Transfusion of RBCs is the first and the most widely used form of cellular therapy in clinical practice. In addition to trauma victims, RBC transfusions are needed for surgery especially organ transplants, and for the treatment of burn victims, leukemia, cancer, sickle cell diseases, and thalassaemia major. With advances in medical treatment and an aging population, demand for blood products continues to increase [33]. Currently, RBCs utilized for transfusion therapy are obtained through voluntary donation, which creates periodic shortages and concerns about disease transfer. In addition, there is a shortage of universal donor type RBCs that can be safely transfused to anyone in an emergency situation, regardless of blood type. Manufacturing of RBCs from hESC/iPSCs provides several advantages. It can improve the continuity of blood supply, eliminate risk of infection transmission, reduce incidence of nonhemolytic transfusion reactions, and provide an opportunity to generate RBCs that fit specific clinical needs by using genetically engineered hESCs or hiPSCs with rare blood groups [34]. However, important steps should be accomplished to translate pluripotent stem cell-based technologies into the clinic. They include development of completely defined serum and animal protein free conditions for pluripotent stem cell derivation and differentiation, bioreactor-based technology for further scaling-up production, and evaluation of the therapeutic efficiency and safety of manufactured blood products in animal models [34].

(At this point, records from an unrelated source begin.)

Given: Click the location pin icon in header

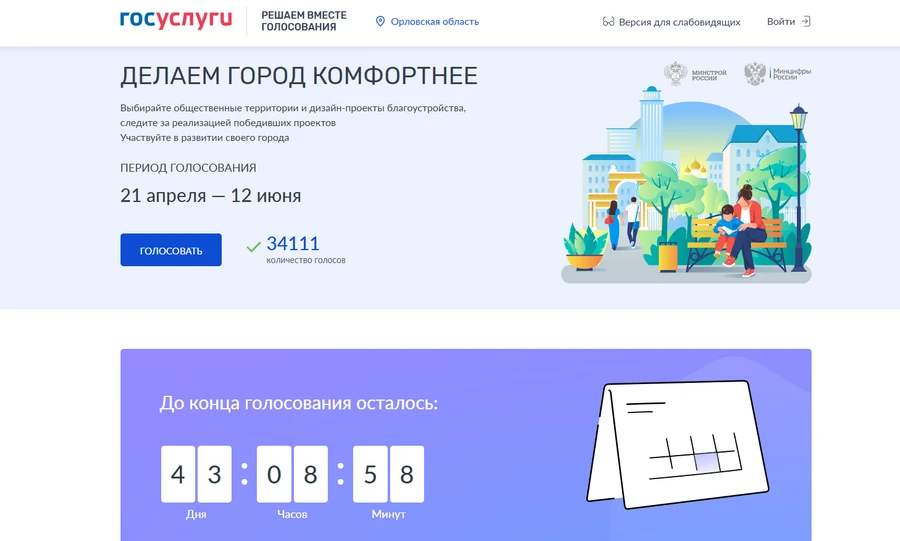Looking at the screenshot, I should tap(380, 21).
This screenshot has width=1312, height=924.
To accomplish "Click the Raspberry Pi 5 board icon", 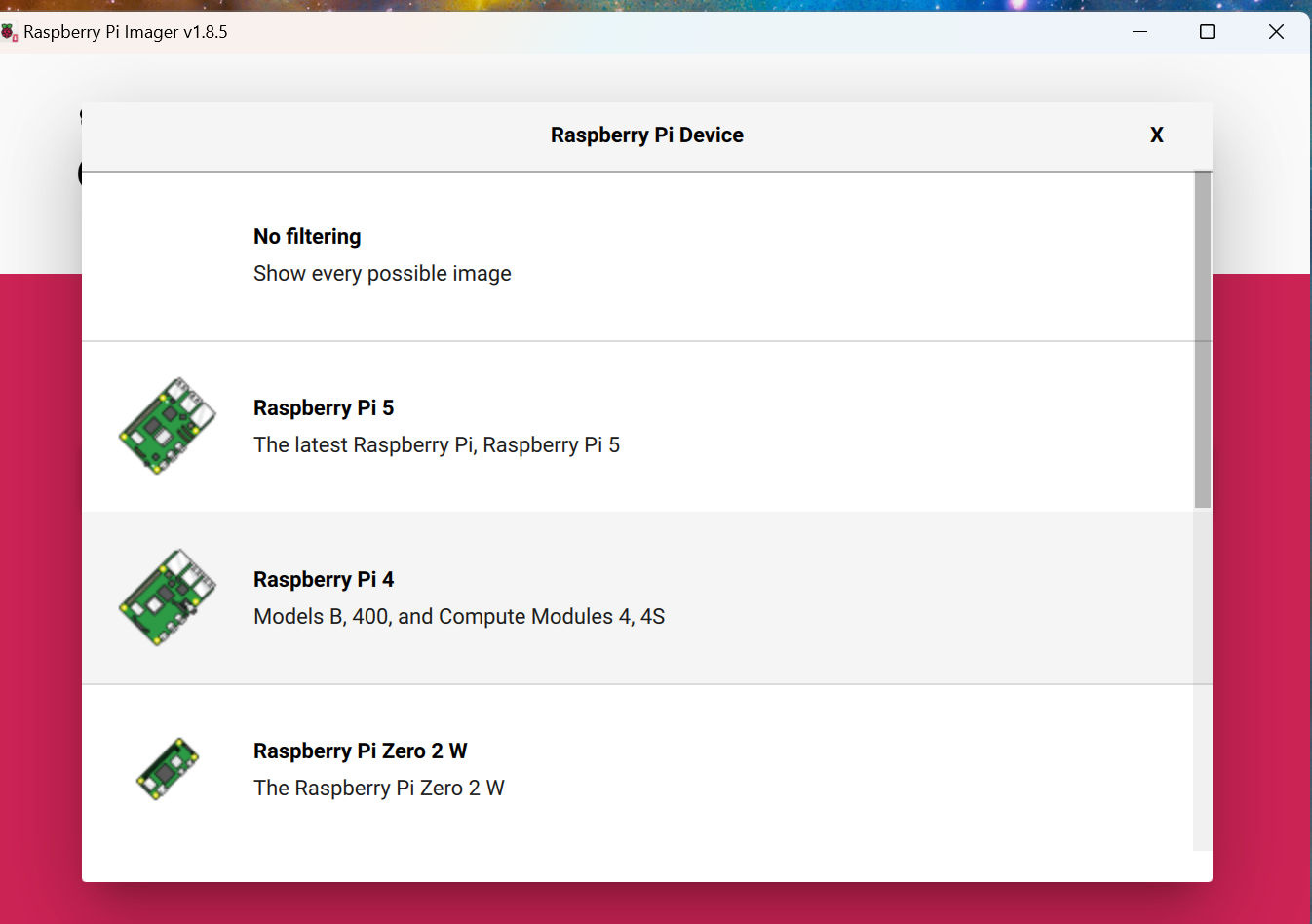I will pyautogui.click(x=167, y=426).
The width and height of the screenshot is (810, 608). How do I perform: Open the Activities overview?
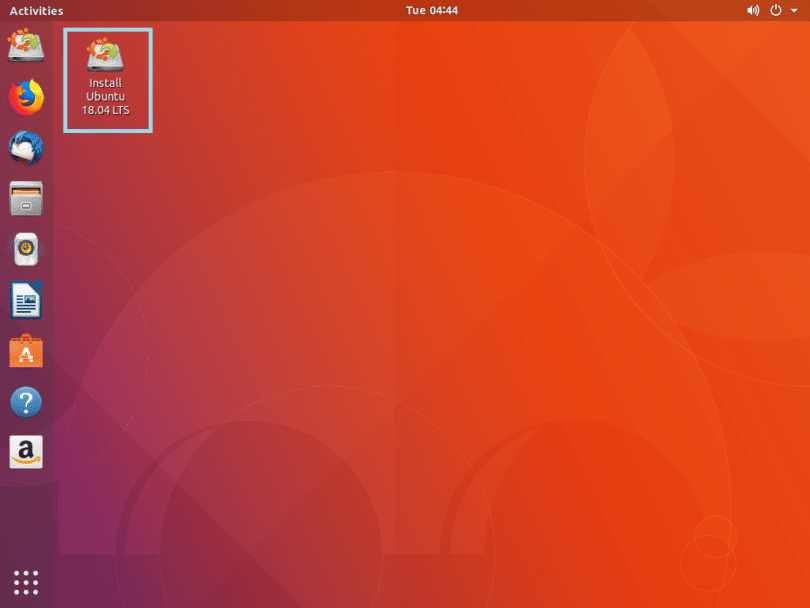tap(37, 10)
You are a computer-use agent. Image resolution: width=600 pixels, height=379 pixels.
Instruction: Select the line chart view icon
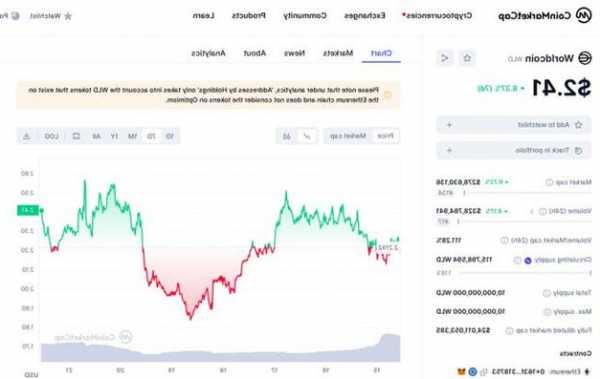[307, 136]
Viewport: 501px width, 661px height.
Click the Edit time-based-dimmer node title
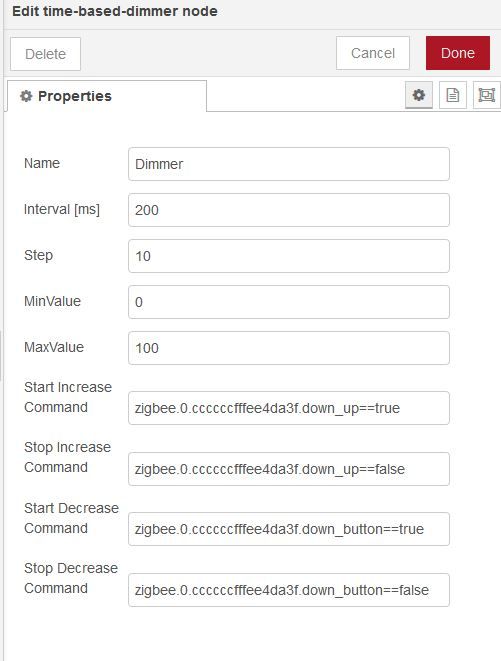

Several studies described the successful production of RBCs from hESCs [7 –9,14,35]. In one approach, these cells have been cultured with fetal liver stromal cells to induced hematopoietic differentiation and subsequent production of RBCs [7,9,35]. Another approach is based on generation of blast colonies (hemangioblasts) and subsequent expansion of hemangioblast-derived RBCs using recombinant HOXB4 protein in addition to cytokines [8]. It is reported that up to 3.9×10³ [14] and 1.2×10⁴ [8] RBCs can be generated from 1 hESC [8,14]. Our differentiation approach allows for generation of RBCs with similar (Method A) or higher efficiency (Method B), and it does not require use of cytokines for induction of hematopoietic differentiation or recombinant HOXB4 for RBC expansion. Two groups recently obtained RBCs from transgenic hiPSCs [14,15]. Interestingly, Feng et al. [15] found significant (approximately 1,700-fold) differences in the expansion potential of erythroid cells from blast colonies derived from hESCs and hiPSCs, using the embryoid body method. In our studies we show that RBCs can be generated from transgenic and transgene-free hiPSCs with efficiency similar to hESCs. The reason for these discrepancies is not clear. Since Feng et al. [15] observed early senescence in nonhematopoietic lineages as well, it is possible that the limited expansion potential of hematopoietic derivates may be related to intrinsic properties of the employed hiPSC lines or specific conditions used for their maintenance. Because a recent study indicates that hESCs and different hiPSC lines require different concentrations of cytokines for efficient induction of mesodermal lineages [36], it is possible that embryoid body conditions are optimal for erythroid differentiation from hESCs but suboptimal for hiPSCs, whereas OP9 coculture supports an efficient induction of blood cells from both, hESCs and reprogrammed fibroblasts.

In summary, the findings reported here demonstrate that RBCs could be produced from transgenic and transgene-free iPSCs using the OP9 coculture method with efficiency comparable to hESCs. The hiPSC-derived erythroid cells show a hemoglobin expression profile similar to hESC-derived RBCs, indicating complete reprogramming of β-globin gene locus after fibroblast conversion to pluripotent state. The hiPSC-based technology described here provides an opportunity to generate an essentially homogenous population of erythroid cells for in vitro modeling of RBC diseases, drug screening, malaria studies, and evaluation of the role of specific genes in erythroid lineage development. In addition, hiPSC-based technologies could pave the way toward manufacturing of RBCs for transfusion therapies.